• [What needs to be done]:
Reproduce the material below word for word, leaving out the pictures.

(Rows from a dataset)
┌────────
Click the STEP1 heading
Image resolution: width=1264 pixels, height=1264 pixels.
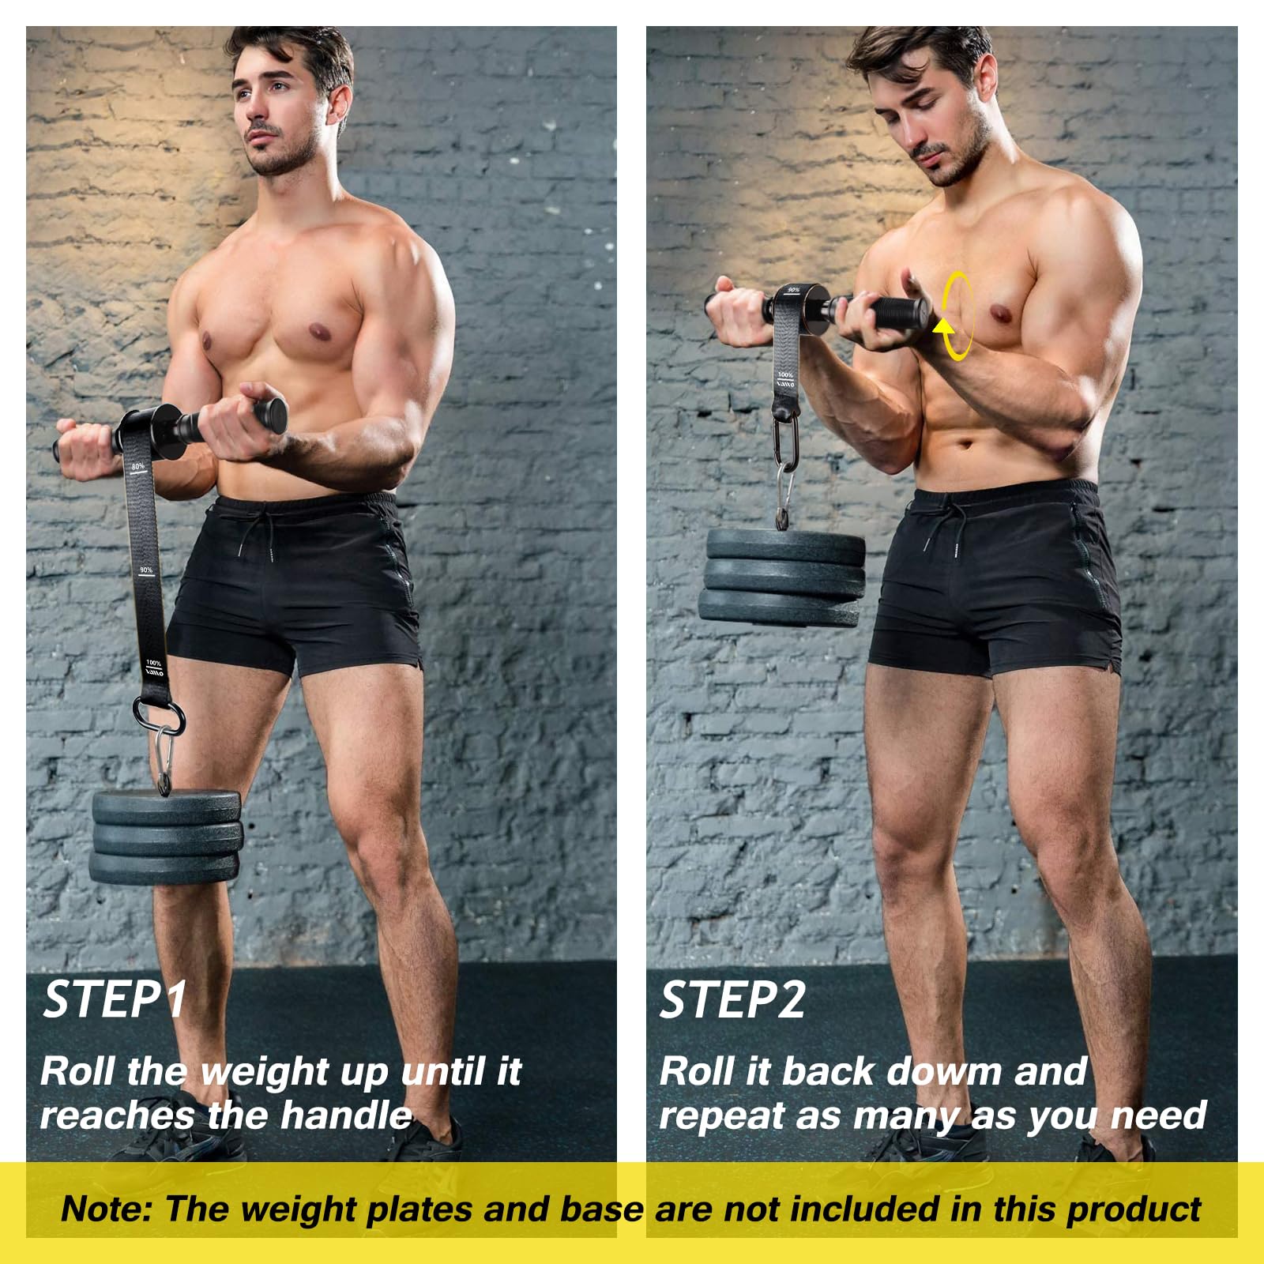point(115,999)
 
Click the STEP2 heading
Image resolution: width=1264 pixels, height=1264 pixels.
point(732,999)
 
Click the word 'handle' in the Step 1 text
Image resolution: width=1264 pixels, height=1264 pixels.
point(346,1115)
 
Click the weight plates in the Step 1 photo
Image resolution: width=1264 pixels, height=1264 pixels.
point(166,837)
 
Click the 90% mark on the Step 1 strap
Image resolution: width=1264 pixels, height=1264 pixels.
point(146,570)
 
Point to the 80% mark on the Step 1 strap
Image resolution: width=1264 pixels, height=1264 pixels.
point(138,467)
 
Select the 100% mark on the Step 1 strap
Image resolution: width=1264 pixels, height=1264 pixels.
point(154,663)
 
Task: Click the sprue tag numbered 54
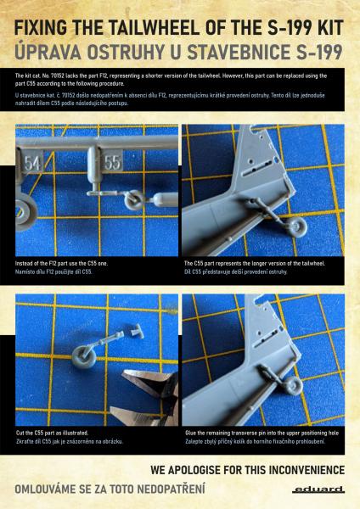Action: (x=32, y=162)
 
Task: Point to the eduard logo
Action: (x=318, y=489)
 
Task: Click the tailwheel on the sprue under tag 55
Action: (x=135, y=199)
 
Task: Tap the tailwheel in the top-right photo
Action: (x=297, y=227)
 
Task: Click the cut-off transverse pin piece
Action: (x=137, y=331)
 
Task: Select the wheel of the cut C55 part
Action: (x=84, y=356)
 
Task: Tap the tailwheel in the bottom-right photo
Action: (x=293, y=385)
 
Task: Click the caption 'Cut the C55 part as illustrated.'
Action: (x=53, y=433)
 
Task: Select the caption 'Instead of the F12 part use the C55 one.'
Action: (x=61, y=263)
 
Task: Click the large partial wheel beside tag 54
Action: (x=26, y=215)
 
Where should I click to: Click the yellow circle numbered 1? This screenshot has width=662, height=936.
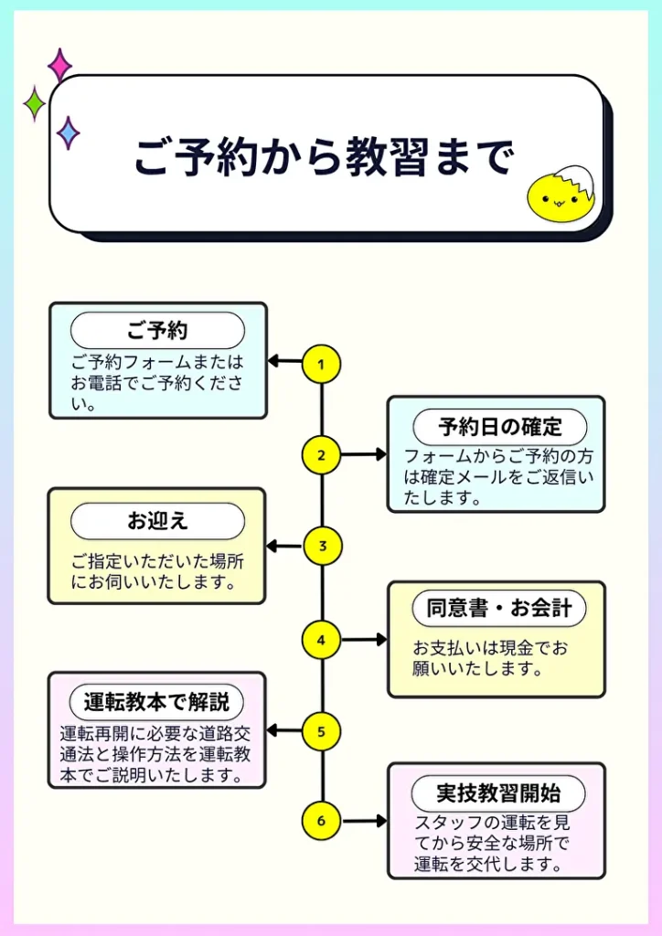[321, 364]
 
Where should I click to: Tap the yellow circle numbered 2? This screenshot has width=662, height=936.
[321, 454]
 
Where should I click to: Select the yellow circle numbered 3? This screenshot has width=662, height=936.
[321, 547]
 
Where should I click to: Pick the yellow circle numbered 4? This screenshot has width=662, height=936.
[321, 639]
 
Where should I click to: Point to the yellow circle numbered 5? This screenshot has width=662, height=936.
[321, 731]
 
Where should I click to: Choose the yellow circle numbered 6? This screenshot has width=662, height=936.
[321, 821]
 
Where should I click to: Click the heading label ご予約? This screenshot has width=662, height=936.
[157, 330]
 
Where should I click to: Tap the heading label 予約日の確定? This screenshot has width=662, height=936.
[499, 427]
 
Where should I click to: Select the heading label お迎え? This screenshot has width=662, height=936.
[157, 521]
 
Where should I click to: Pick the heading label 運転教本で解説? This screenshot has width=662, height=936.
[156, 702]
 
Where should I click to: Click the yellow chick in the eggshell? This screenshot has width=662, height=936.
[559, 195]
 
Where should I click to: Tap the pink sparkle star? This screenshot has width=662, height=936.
└────────
• [Answer to the task]:
Click the STEP1 heading
Image resolution: width=1264 pixels, height=1264 pixels.
point(115,999)
 
Click the STEP2 heading
Image resolution: width=1264 pixels, height=1264 pixels.
point(732,999)
 
Click the word 'handle' in the Step 1 text
Image resolution: width=1264 pixels, height=1264 pixels.
point(346,1115)
 
Click the weight plates in the Step 1 photo
Image resolution: width=1264 pixels, height=1264 pixels.
point(166,837)
 
Click the 90% mark on the Step 1 strap
Image resolution: width=1264 pixels, height=1264 pixels.
point(146,570)
 
Point to the 80% mark on the Step 1 strap
Image resolution: width=1264 pixels, height=1264 pixels.
point(138,467)
 
Select the 100% mark on the Step 1 strap
Image resolution: width=1264 pixels, height=1264 pixels.
point(154,663)
 
Task: Click the sprue tag numbered 54
Action: (x=32, y=162)
 
Task: Point to the eduard logo
Action: (x=318, y=489)
 
Task: Click the tailwheel on the sprue under tag 55
Action: (x=135, y=199)
 
Task: Tap the tailwheel in the top-right photo
Action: (x=297, y=227)
 
Task: Click the cut-off transverse pin piece
Action: (x=137, y=331)
 
Task: Select the wheel of the cut C55 part
Action: (x=84, y=356)
 
Task: Tap the tailwheel in the bottom-right photo
Action: (x=293, y=385)
 
Task: Click the caption 'Cut the C55 part as illustrated.'
Action: (x=53, y=433)
 
Task: Select the caption 'Instead of the F12 part use the C55 one.'
Action: (x=61, y=263)
 
Task: Click the large partial wheel beside tag 54
Action: (x=26, y=215)
 
Where should I click to: Click the yellow circle numbered 1? This screenshot has width=662, height=936.
[321, 364]
 
Where should I click to: Tap the yellow circle numbered 2? This screenshot has width=662, height=936.
[321, 454]
 
Where should I click to: Select the yellow circle numbered 3? This screenshot has width=662, height=936.
[321, 547]
 
Where should I click to: Pick the yellow circle numbered 4? This screenshot has width=662, height=936.
[321, 639]
 
Where should I click to: Point to the yellow circle numbered 5? This screenshot has width=662, height=936.
[321, 731]
 
Where should I click to: Choose the yellow circle numbered 6? This screenshot has width=662, height=936.
[321, 821]
 
Where should I click to: Click the heading label ご予約? This screenshot has width=662, height=936.
[157, 330]
 
Where should I click to: Tap the heading label 予約日の確定? This screenshot has width=662, height=936.
[499, 427]
 
Where should I click to: Select the heading label お迎え? This screenshot has width=662, height=936.
[157, 521]
 
Where should I click to: Pick the heading label 運転教本で解説? This screenshot has width=662, height=936.
[156, 702]
 
Where should I click to: Click the yellow chick in the eggshell? This screenshot has width=662, height=936.
[559, 195]
 
Where should I click to: Tap the pink sparkle star? This screenshot has width=662, height=936.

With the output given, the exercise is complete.